The results in Canada would likely be similar, because as in the U.S., young Canadians learn antisemitic ideas in school. Antisemitic ideas are frequently incorporated in the teaching of Critical Theory, which includes Critical Race Theory and Anti-Colonial Theory. This is the philosophy backstopping the notion of equity (as opposed to equality) that dominates universities and seeps into high schools and even grade schools.
Dr. Ayelet Kuper of the University of Toronto’s Temerty Faculty of Medicine (TFOM) provides this précis of Critical Theory:
At TFOM we teach our medical students in their first-year lectures about race as a social (not biological) construct that has been set up as an act of power, to locate and maintain power within certain groups of people while oppressing or dehumanizing other groups of people. Like many medical educators, we specifically talk about whiteness as being about power.
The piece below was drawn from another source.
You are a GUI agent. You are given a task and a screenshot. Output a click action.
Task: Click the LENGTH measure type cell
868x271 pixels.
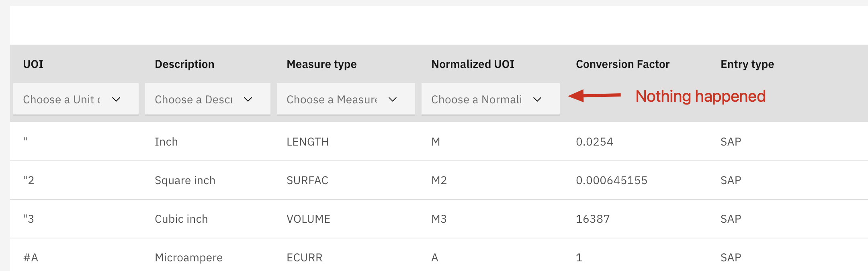click(x=307, y=141)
– From “Reflections on addressing antisemitism in a Canadian faculty of medicine” in Canadian Medical Journal, here.
That is, white people as a class have conspired to oppress and dehumanize everyone else. Dr. Kuper doesn’t include Jews as white people; she includes them as part of the oppressed. But in this, she discovered, she’s a lonely voice. At the U of T’s medical school and other places where Critical Theory dominates, students learn that Jews are white oppressors.
Indeed, Jews are seen as hyper-oppressors, because (so students are told) Jews have colonized Palestine and oppress the indigenous Palestinian people.
None of this is true. Jews come in all colours and don’t identify as a race – white or otherwise. Jews have been in the Land of Israel for 4,000 years. You can’t get more indigenous than that. Jews created the State of Israel as our national homeland, not as a colonial outpost for any empire.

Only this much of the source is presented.